Central China Normal University is one of the earliest institutions of higher education in China to receive and train international students. In the 1960s, it began recruiting its first batch of international students from Vietnam and other countries. This opened the prelude for the university's international students education. In March 1999, with the approval of the Ministry of Education, the university resumed its qualification to accept Chinese Government Scholarship students. It became one of the first 22 Chinese Education Centers in the country established by the former Overseas Chinese Affairs Office of the State Council. This opened a new chapter in the university's international education. In the same year, the university established the "International College of Chinese Language and Literature", which was in 2004 renamed as the "College of International Cultural Exchange". This college is specially responsible for the affairs of international students/scholars on campus (including preparatory students, undergraduate students, masters and doctoral students, postdoctoral fellows and visiting scholars), International exchange student management and education and the scientific research of Chinese as a foreign language. In order to further rationalize the international student management system and improve the service level, in 2013, the university established the International Student Liaison Office, which is located within the college of International Cultural Exchange. Since then, the university's international education has entered a new era of steady and rapid development. Over the past 20 years, our university's international education and Chinese language education have achieved leapfrog development.

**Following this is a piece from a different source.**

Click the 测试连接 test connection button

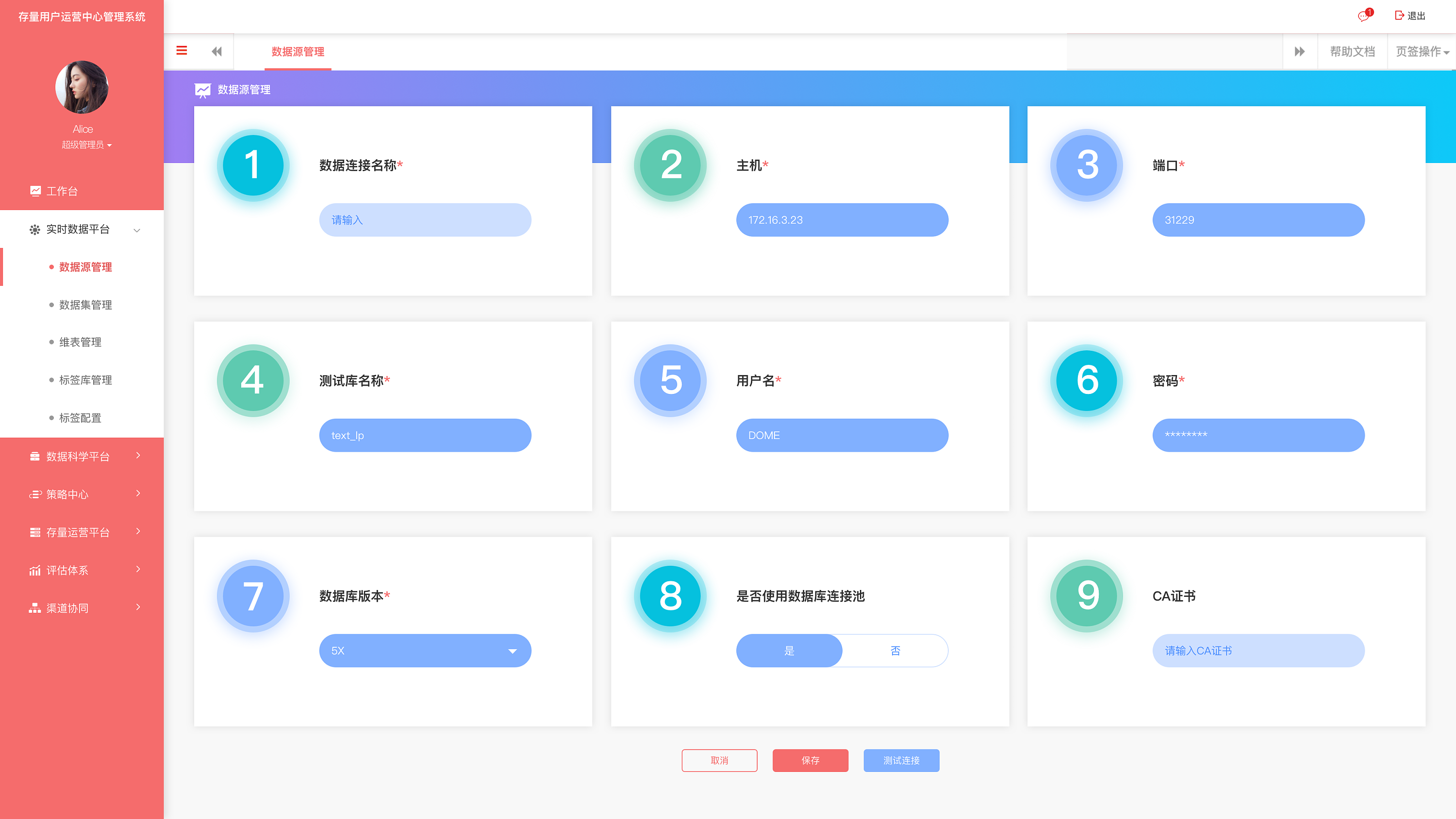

In 1999, we enrolled 32 international students from 18 countries. In 2005, the university invested about 120 million yuan in building an international cultural district. The college had a new look, and the conditions for running the college had improved greatly. The number of international students enrolled in that year alone reached 593. In 2007, the university received approval by Hanban as part of the first batch of 24 pilot units to carry out the professional degree education of "Master of Teaching Chinese to Speakers of Other Languages". In May 2008, the university was approved by the International Department of the Ministry of Education as an institution that can independently recruit masters and doctoral degree students from the Chinese Government Scholarship program.In March 2009, the university was again approved by the International Department of the Ministry of Education as part of six Chinese Government Scholarship Preparatory Education Centers. In July of the same year, the university was endorsed by the Confucius Institute Headquarters as one of the first batch of institutions that can accept "Confucius Institute Scholarship" students. 14 masters international Chinese language education students enrolled in the first phase of the program. Since then, the university has continued to increase its investment in publicity, and the school's international influence has rapidly increased. By 2016, the number of international students in the university achieved a historic leap, from 32 students from 18 countries in 1999 to 2,917 from 146 countries.
In March 2017, the Ministry of Education, the Ministry of Foreign Affairs and the Ministry of Public Security jointly formulated the "Administrative Measures for the Admission and Training of International Students in Schools" ("Order No. 42"), and in September of the following year, the Ministry of Education promulgated the "Quality of Higher Education for International Students in China" Specifications (Trial Implementation)". The issuance of these two documents marks the transition of studying in China from scale expansion to quality improvement. In line with the spirit of the document, the university has shifted its focus of international student recruitment and training to attracting high-quality international students and optimizing the student source structure. The university regards countries under the “Belt and Road Initiative” as key student source markets, and as such the coverage of student source countries is stable. Since 2018, the proportion of students from the "Belt and Road" countries in the university has remained stable, where about 70%-80% of the international students study in the university. In addition, in 2022, international students taking degree programs in the university accounted for 88% of the overall number of international students on campus, an increment of 50% as compared to 2017’s 38% of degree international students. In recent years, the data comparison shows that the proportion of international degree students in the university has been on a continuous increase, and the degree structure is continuously being optimized. The major enrollment has increased from a few majors such as language training and Chinese in 1999 to different disciplines in 21 colleges and departments.